SoFunction
Updated on 2024-11-12

Predict a single input image and return the prediction result operation in keras

After the model has been trained and tested, we often use one or two graphs to analyze and discuss the model prediction results, then the following describes the method of using the trained model in keras after testing.

Below is a demonstration of prediction using a pre-trained ResNet, with a selected image of a dog, from a kaggle competition.

The first prediction turned out to be a Scottish breed of dog, and I don't know if it's accurate == .

import numpy as np
from .imagenet_utils import decode_predictions
from  import image
from  import *
 
import os
 
# Ignore hardware acceleration warning messages
['TF_CPP_MIN_LOG_LEVEL'] = '2'
 
file_path = 'images/'
 
img = image.load_img(file_path, target_size=(224, 224))
x = image.img_to_array(img)
x = np.expand_dims(x, axis=0)
 
model = ResNet50(weights='imagenet')
y = (x)
# print((y))
print('Predicted:', decode_predictions(y, top=3)[0])

A few points:

1. Input img is converted to numpy array and shape is processed as (224,224,3) Generally speaking, for pre-training model is to have a minimum size value, larger than the minimum size is enough. In ResNet, the minimum size is 197.

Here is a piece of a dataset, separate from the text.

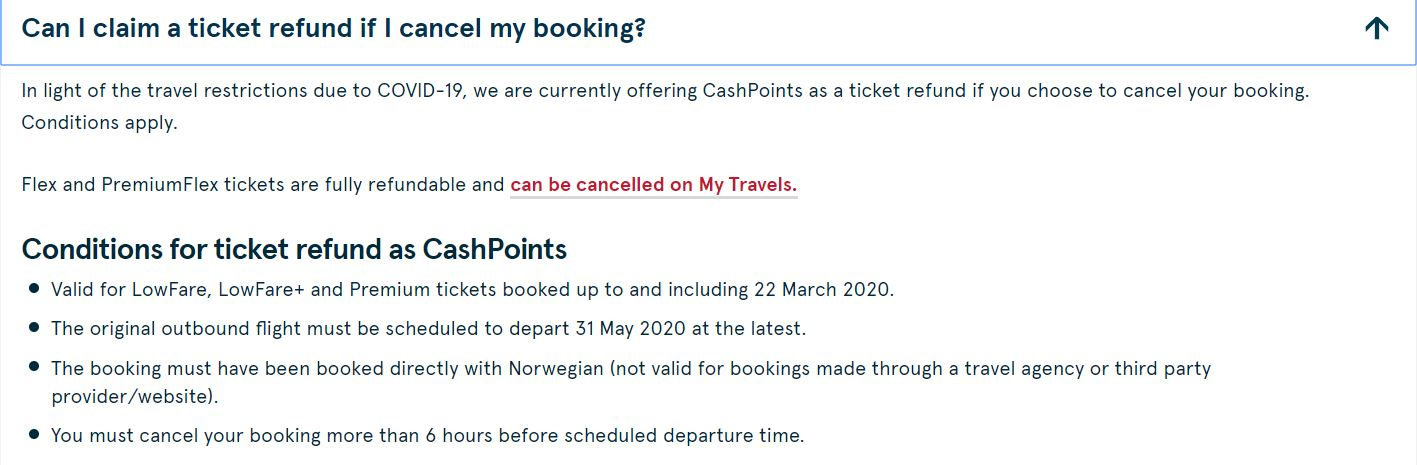The width and height of the screenshot is (1417, 465).
Task: Click the 'provider/website).' text
Action: point(135,397)
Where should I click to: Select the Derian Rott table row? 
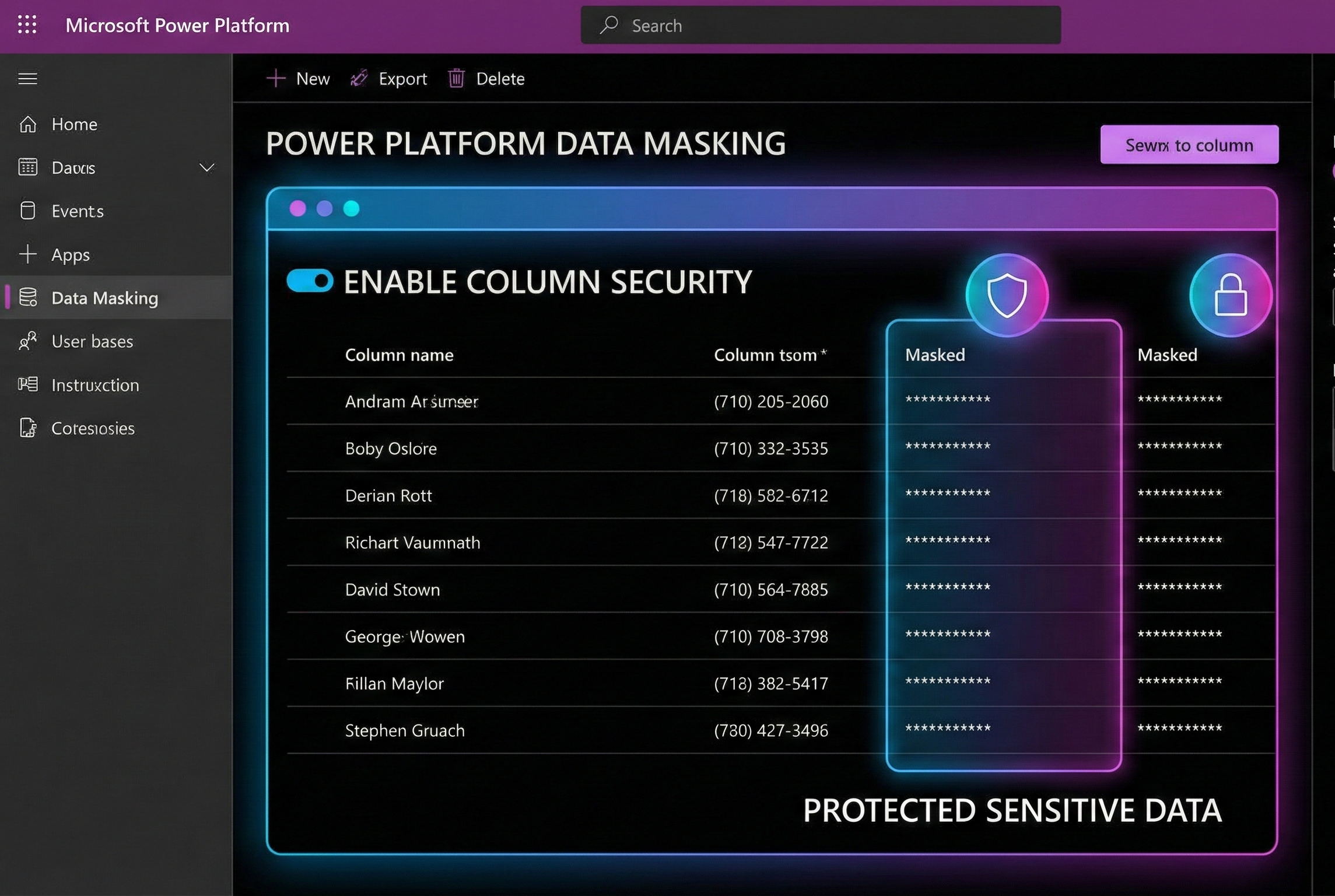[x=388, y=496]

2. To expand the dimension of the input shape into (None, 224,224,3), the first None is the batches, the model does not know how many batches you input, but the dimension must be the same as the input of ResNet.

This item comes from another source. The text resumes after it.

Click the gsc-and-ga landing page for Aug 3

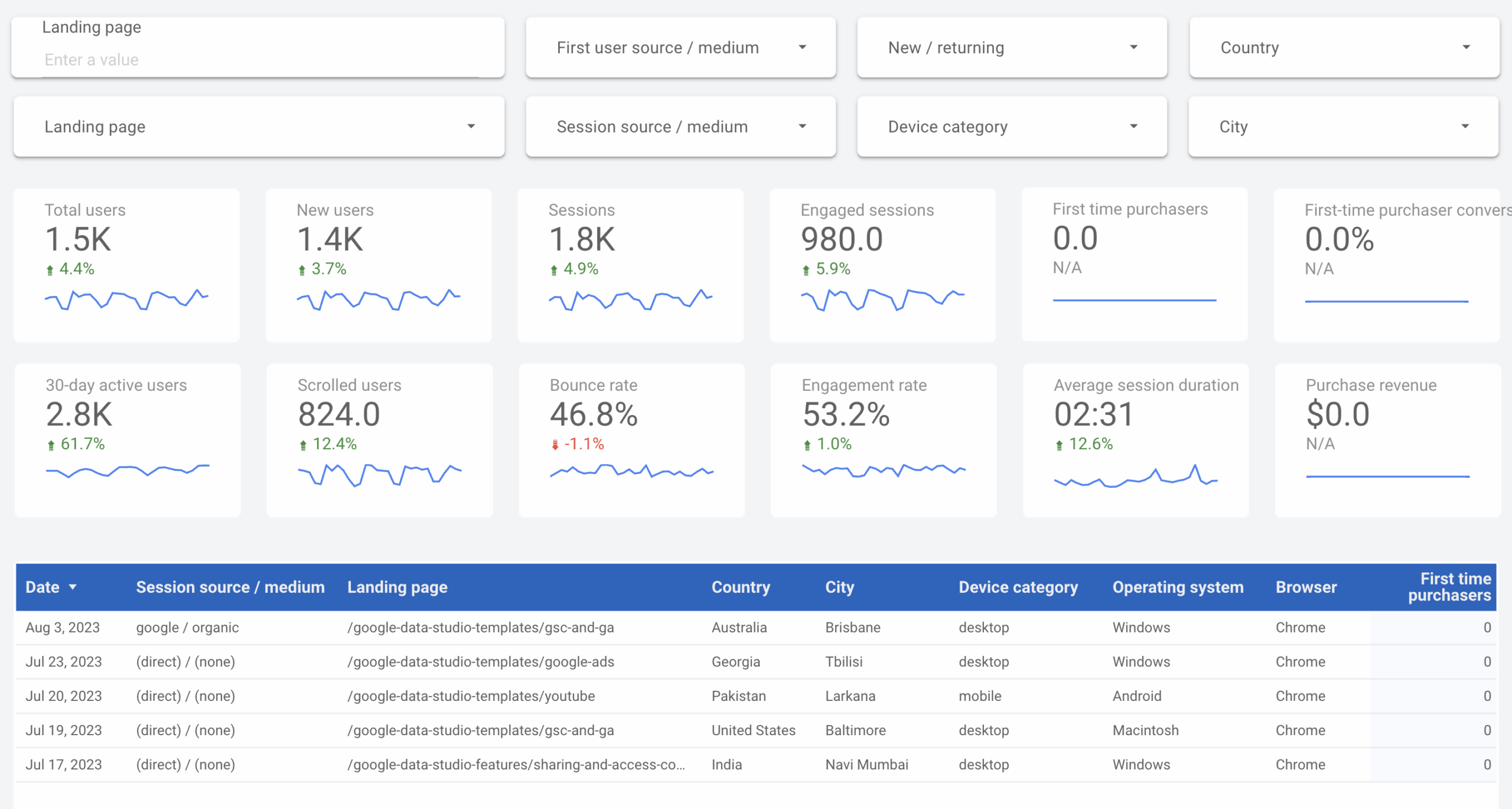480,627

3. Although the use of ResNet, their own design of the model is also a reason, to retain the training of the weights, the model module and the prediction module is written separately, this time load the weights, and then prediction can be.

Additional knowledge:keras: how to use fit_generator to train multiple outputs of different types

This example is very simple and straightforward; the model consists of 1 input, 2 outputs, and two output branches each using MSE as a loss.

x = Convolution2D(8, 5, 5, subsample=(1, 1))(image_input)
x = Activation('relu')(x)
x = Flatten()(x)
x = Dense(50, W_regularizer=l2(0.0001))(x)
x = Activation('relu')(x)

output1 = Dense(1, activation='linear', name='output1')(x)
output2 = Dense(1, activation='linear', name='output2')(x)

model = Model(input=image_input, output=[output1, output2])
(optimizer='adam', loss={'output1': 'mean_squared_error', 'output2': 'mean_squared_error'})

Generator that produces training data, here y=[y1,y2].

batch_generator(x, y, batch_size):
  ....transform images
  ....generate batch batch of size: batch_size 
  yield(X_batch, {'output1': y1, 'output2': y2} ))

After that, call the fit_generator

model.fit_generator(batch_generator(X_train, y_train, batch_size))

original questionlink (on a website)

Above this in keras to a single input image prediction and return the prediction results operation is all I have shared with you, I hope to give you a reference, and I hope you support me more.